Collected data entries
□ □ □ □ □ □ □
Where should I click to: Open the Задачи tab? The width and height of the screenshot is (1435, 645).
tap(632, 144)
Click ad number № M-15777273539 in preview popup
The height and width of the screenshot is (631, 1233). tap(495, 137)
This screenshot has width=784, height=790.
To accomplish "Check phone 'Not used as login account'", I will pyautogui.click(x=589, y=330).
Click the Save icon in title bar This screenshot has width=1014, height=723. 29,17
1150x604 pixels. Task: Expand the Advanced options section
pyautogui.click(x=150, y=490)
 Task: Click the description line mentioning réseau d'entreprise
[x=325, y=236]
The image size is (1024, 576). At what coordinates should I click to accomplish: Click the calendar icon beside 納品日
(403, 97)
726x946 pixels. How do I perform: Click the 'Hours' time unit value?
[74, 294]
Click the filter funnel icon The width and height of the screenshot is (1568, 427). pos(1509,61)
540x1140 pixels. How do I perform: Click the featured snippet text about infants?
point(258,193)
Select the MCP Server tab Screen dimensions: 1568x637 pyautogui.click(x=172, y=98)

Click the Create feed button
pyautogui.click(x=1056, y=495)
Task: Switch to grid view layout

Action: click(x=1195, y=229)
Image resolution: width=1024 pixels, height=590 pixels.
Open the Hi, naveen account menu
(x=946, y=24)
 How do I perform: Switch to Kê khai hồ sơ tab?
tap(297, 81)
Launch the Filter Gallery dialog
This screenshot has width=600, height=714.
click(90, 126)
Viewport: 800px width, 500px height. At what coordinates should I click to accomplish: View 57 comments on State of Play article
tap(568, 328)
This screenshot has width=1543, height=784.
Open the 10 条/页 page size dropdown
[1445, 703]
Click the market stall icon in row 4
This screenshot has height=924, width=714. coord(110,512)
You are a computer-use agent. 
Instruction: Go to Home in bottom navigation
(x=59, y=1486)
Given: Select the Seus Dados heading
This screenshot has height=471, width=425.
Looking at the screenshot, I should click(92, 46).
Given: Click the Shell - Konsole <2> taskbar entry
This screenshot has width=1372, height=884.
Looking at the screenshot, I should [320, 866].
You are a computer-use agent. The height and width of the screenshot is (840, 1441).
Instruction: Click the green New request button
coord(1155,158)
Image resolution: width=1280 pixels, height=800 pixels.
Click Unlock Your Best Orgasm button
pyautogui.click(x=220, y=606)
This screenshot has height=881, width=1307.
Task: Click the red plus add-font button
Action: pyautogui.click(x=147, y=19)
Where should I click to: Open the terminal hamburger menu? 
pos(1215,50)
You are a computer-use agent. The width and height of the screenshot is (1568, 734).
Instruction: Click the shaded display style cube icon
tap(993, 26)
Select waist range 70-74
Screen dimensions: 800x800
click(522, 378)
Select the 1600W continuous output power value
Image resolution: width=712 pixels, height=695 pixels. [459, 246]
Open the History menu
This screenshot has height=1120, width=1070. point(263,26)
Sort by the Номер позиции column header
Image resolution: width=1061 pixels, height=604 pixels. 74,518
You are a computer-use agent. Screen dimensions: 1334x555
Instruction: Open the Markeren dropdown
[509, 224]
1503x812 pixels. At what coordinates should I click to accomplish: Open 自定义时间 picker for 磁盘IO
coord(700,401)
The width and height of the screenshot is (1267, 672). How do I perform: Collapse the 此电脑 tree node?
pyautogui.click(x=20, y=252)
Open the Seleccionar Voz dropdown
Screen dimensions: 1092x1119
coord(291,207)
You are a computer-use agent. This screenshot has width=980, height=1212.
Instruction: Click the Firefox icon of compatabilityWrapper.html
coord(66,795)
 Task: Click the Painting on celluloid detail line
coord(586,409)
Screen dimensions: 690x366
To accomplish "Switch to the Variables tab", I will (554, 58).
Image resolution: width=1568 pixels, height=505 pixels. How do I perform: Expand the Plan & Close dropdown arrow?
□ □ □ □ □ □ □
_Problem to work on_:
Each entry above should be restated exactly as supplied.

_Result of this exercise_:
Where should I click to: Open the Задачи tab? The width and height of the screenshot is (1435, 645).
tap(632, 144)
Click ad number № M-15777273539 in preview popup
The height and width of the screenshot is (631, 1233). tap(495, 137)
This screenshot has width=784, height=790.
To accomplish "Check phone 'Not used as login account'", I will pyautogui.click(x=589, y=330).
Click the Save icon in title bar This screenshot has width=1014, height=723. 29,17
1150x604 pixels. Task: Expand the Advanced options section
pyautogui.click(x=150, y=490)
 Task: Click the description line mentioning réseau d'entreprise
[x=325, y=236]
The image size is (1024, 576). At what coordinates should I click to accomplish: Click the calendar icon beside 納品日
(403, 97)
726x946 pixels. How do I perform: Click the 'Hours' time unit value?
[74, 294]
Click the filter funnel icon The width and height of the screenshot is (1568, 427). pos(1509,61)
540x1140 pixels. How do I perform: Click the featured snippet text about infants?
point(258,193)
Select the MCP Server tab Screen dimensions: 1568x637 pyautogui.click(x=172, y=98)

Click the Create feed button
pyautogui.click(x=1056, y=495)
Task: Switch to grid view layout

Action: click(x=1195, y=229)
Image resolution: width=1024 pixels, height=590 pixels.
Open the Hi, naveen account menu
(x=946, y=24)
 How do I perform: Switch to Kê khai hồ sơ tab?
tap(297, 81)
Launch the Filter Gallery dialog
This screenshot has width=600, height=714.
click(90, 126)
Viewport: 800px width, 500px height. At what coordinates should I click to accomplish: View 57 comments on State of Play article
tap(568, 328)
This screenshot has width=1543, height=784.
Open the 10 条/页 page size dropdown
[1445, 703]
Click the market stall icon in row 4
This screenshot has height=924, width=714. coord(110,512)
You are a computer-use agent. 
Instruction: Go to Home in bottom navigation
(x=59, y=1486)
Given: Select the Seus Dados heading
This screenshot has height=471, width=425.
Looking at the screenshot, I should click(92, 46).
Given: Click the Shell - Konsole <2> taskbar entry
This screenshot has width=1372, height=884.
Looking at the screenshot, I should [320, 866].
You are a computer-use agent. The height and width of the screenshot is (840, 1441).
Instruction: Click the green New request button
coord(1155,158)
Image resolution: width=1280 pixels, height=800 pixels.
Click Unlock Your Best Orgasm button
pyautogui.click(x=220, y=606)
This screenshot has height=881, width=1307.
Task: Click the red plus add-font button
Action: pyautogui.click(x=147, y=19)
Where should I click to: Open the terminal hamburger menu? 
pos(1215,50)
You are a computer-use agent. The width and height of the screenshot is (1568, 734).
Instruction: Click the shaded display style cube icon
tap(993, 26)
Select waist range 70-74
Screen dimensions: 800x800
click(522, 378)
Select the 1600W continuous output power value
Image resolution: width=712 pixels, height=695 pixels. [459, 246]
Open the History menu
This screenshot has height=1120, width=1070. point(263,26)
Sort by the Номер позиции column header
Image resolution: width=1061 pixels, height=604 pixels. 74,518
You are a computer-use agent. Screen dimensions: 1334x555
Instruction: Open the Markeren dropdown
[509, 224]
1503x812 pixels. At what coordinates should I click to accomplish: Open 自定义时间 picker for 磁盘IO
coord(700,401)
The width and height of the screenshot is (1267, 672). How do I perform: Collapse the 此电脑 tree node?
pyautogui.click(x=20, y=252)
Open the Seleccionar Voz dropdown
Screen dimensions: 1092x1119
coord(291,207)
You are a computer-use agent. This screenshot has width=980, height=1212.
Instruction: Click the Firefox icon of compatabilityWrapper.html
coord(66,795)
 Task: Click the Painting on celluloid detail line
coord(586,409)
Screen dimensions: 690x366
To accomplish "Switch to the Variables tab", I will (554, 58).
Image resolution: width=1568 pixels, height=505 pixels. How do I perform: Expand the Plan & Close dropdown arrow?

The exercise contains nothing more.